● **About this exercise**
A verbatim reproduction of the lines below, from the line containing "máj 2021 (729, 1724)" through the line containing "apríl 2022 (731, 1570)", both ends included, is the whole required output.

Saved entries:
▶

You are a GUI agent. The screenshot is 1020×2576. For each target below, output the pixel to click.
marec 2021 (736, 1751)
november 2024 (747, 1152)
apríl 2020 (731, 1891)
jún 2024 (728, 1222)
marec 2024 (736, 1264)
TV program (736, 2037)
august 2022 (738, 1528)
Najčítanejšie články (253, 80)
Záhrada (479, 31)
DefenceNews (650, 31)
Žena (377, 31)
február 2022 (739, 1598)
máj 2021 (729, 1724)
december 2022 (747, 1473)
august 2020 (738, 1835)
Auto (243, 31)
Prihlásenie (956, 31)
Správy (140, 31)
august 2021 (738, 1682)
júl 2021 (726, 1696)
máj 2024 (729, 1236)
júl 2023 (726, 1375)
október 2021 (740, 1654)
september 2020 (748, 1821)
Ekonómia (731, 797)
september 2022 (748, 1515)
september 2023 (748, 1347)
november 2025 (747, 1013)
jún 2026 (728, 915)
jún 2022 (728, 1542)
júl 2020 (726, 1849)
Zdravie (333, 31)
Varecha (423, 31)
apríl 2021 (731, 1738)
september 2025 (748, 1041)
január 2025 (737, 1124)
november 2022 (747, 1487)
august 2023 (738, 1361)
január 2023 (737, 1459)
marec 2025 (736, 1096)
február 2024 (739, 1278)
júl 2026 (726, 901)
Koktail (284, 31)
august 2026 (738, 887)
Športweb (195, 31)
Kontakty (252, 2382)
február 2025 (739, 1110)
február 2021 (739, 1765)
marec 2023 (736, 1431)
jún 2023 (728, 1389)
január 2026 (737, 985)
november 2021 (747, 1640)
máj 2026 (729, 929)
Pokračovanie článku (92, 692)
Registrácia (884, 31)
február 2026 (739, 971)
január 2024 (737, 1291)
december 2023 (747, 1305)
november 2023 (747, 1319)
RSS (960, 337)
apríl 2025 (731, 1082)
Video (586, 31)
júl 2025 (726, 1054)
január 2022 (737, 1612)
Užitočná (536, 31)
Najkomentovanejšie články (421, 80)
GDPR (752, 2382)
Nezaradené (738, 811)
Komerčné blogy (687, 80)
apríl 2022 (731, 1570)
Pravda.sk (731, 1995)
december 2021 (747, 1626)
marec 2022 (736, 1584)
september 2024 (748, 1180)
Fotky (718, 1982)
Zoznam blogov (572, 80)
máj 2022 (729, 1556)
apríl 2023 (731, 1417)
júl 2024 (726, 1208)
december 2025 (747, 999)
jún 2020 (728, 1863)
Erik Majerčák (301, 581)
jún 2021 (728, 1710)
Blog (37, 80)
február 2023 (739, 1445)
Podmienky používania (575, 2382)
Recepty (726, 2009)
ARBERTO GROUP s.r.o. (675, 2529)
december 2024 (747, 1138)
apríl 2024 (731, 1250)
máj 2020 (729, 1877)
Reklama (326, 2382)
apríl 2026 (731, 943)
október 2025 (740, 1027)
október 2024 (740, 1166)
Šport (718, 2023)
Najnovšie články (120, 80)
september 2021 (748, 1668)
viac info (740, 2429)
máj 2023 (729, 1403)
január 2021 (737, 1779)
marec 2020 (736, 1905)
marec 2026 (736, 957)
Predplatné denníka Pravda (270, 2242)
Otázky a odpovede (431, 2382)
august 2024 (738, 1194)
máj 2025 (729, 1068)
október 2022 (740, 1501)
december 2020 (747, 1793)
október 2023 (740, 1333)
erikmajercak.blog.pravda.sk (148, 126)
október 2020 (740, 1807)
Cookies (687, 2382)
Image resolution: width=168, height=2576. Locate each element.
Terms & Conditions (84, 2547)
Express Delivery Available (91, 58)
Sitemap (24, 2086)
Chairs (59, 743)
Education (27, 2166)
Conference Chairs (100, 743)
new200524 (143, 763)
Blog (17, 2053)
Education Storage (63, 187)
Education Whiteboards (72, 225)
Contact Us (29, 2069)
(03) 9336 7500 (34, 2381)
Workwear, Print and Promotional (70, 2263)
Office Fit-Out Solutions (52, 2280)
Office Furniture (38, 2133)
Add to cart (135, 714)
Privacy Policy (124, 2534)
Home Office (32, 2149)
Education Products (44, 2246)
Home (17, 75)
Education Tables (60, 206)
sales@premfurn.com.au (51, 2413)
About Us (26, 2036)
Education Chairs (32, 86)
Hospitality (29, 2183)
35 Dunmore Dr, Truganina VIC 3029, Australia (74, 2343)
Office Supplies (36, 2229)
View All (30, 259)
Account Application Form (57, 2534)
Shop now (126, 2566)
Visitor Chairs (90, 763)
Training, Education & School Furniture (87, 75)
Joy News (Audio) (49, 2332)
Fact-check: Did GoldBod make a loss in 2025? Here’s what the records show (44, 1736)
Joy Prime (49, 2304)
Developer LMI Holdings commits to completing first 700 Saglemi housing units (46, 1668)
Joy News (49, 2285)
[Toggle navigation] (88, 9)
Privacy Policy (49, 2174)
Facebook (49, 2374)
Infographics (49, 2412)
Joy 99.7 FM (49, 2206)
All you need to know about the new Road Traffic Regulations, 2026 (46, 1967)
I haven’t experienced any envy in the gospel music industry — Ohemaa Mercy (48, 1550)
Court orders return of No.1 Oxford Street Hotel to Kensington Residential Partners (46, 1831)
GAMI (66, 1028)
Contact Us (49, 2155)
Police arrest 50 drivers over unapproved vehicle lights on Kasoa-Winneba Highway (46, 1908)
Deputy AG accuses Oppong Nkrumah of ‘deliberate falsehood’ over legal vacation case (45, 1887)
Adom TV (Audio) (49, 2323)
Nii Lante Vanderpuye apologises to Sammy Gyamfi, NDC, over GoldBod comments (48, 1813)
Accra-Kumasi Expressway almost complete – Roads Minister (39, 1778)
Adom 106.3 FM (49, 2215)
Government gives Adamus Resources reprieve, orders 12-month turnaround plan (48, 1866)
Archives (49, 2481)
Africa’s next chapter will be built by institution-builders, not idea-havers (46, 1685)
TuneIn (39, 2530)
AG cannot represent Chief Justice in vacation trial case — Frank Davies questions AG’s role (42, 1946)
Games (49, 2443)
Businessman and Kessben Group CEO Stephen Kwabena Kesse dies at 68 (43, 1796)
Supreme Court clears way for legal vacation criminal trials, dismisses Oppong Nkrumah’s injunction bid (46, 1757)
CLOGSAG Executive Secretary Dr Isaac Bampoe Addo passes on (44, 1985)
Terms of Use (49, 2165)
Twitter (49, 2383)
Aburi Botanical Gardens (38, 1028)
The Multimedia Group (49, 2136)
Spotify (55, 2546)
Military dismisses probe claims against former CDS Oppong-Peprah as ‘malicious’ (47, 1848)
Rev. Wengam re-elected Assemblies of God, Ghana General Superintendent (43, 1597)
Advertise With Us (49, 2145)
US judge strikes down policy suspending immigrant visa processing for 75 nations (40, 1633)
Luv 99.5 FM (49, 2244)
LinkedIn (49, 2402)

◀

● **Expected answer**
máj 2021 (729, 1724)
december 2022 (747, 1473)
august 2020 (738, 1835)
Auto (243, 31)
Prihlásenie (956, 31)
Správy (140, 31)
august 2021 (738, 1682)
júl 2021 (726, 1696)
máj 2024 (729, 1236)
júl 2023 (726, 1375)
október 2021 (740, 1654)
september 2020 (748, 1821)
Ekonómia (731, 797)
september 2022 (748, 1515)
september 2023 (748, 1347)
november 2025 (747, 1013)
jún 2026 (728, 915)
jún 2022 (728, 1542)
júl 2020 (726, 1849)
Zdravie (333, 31)
Varecha (423, 31)
apríl 2021 (731, 1738)
september 2025 (748, 1041)
január 2025 (737, 1124)
november 2022 (747, 1487)
august 2023 (738, 1361)
január 2023 (737, 1459)
marec 2025 (736, 1096)
február 2024 (739, 1278)
júl 2026 (726, 901)
Koktail (284, 31)
august 2026 (738, 887)
Športweb (195, 31)
Kontakty (252, 2382)
február 2025 (739, 1110)
február 2021 (739, 1765)
marec 2023 (736, 1431)
jún 2023 (728, 1389)
január 2026 (737, 985)
november 2021 (747, 1640)
máj 2026 (729, 929)
Pokračovanie článku (92, 692)
Registrácia (884, 31)
február 2026 (739, 971)
január 2024 (737, 1291)
december 2023 (747, 1305)
november 2023 (747, 1319)
RSS (960, 337)
apríl 2025 (731, 1082)
Video (586, 31)
júl 2025 (726, 1054)
január 2022 (737, 1612)
Užitočná (536, 31)
Najkomentovanejšie články (421, 80)
GDPR (752, 2382)
Nezaradené (738, 811)
Komerčné blogy (687, 80)
apríl 2022 (731, 1570)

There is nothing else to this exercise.